An Economic Earthquake
Amid the turbulent and disturbing stories coming out of Japan and the Middle East, some of the most economic important news was actually made by a news organization itself. The New York Times announced that content is no longer free. From now on, readers will have to pay to read the New York Times.
I may be completely wrong about this, and the New York Times will have to back down and provide its content free of charge again. If not, March 28th, 2011 will be the day that the world learned to pay for information that "wants to be free". To quote Stuart Brand's full quotation:
On the one hand information wants to be expensive, because it's so valuable. The right information in the right place just changes your life. On the other hand, information wants to be free, because the cost of getting it out is getting lower and lower all the time. So you have these two fighting against each other.
i know this is unpopular, and as an insatiable consumer of information on the internet, I'm voting against my own interests. Yet I am not completely disappointed to see us having to pay for information, rather than having it paid for by advertisers. I've always been a huge skeptic of the notion that advertising can pay for everything else we do, as was believed ten years ago. The idea that we can pay for everything by enticing consumers to spend ever more money, strikes me as an unsustainable and undesirable way to run an economy.
Coincidentally, the House voted to stop paying towards NPR. As with the New York Times, subscribers will simply pick up the tab and NPR will continue.
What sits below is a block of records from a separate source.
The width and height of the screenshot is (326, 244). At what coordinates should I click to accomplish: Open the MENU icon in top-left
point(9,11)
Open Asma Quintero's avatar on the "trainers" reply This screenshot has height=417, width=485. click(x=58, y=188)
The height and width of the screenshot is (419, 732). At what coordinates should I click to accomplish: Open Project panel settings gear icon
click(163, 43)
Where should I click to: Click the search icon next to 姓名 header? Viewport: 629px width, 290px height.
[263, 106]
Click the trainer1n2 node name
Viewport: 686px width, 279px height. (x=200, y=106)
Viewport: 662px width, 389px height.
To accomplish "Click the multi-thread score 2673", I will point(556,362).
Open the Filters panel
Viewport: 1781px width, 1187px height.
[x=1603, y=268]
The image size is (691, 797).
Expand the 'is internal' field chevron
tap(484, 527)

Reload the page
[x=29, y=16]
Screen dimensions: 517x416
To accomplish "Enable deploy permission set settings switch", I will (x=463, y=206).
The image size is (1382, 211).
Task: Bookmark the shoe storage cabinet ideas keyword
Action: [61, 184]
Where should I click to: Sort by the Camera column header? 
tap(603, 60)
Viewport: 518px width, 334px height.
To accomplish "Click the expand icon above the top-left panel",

Why do I think this is all for the best? Because once people begin to start paying for information that we use on the Internet, we will see some truly worthwhile endeavors and services emerge. The internet has been heading towards an abyss of trivial applications of a great technology, with most of the traffic being generated by teenagers wasting time on Facebook and Twitter, and others buying virtual animals for Facebook games, while real animals are needed by real people across most of the world.
I can't help feeling that if real people pay real money for real information and real services, we will see a renaissance of creativity - truly useful applications - emerge on the internet.
Sure, the trivial nonsense will continue apace - entertainment has its place in society too. But at least the internet won't be limited to just those ideas that can be supported by an advertiser shoving images to as many eyeballs as will tolerate it. This is an earth-shaking change.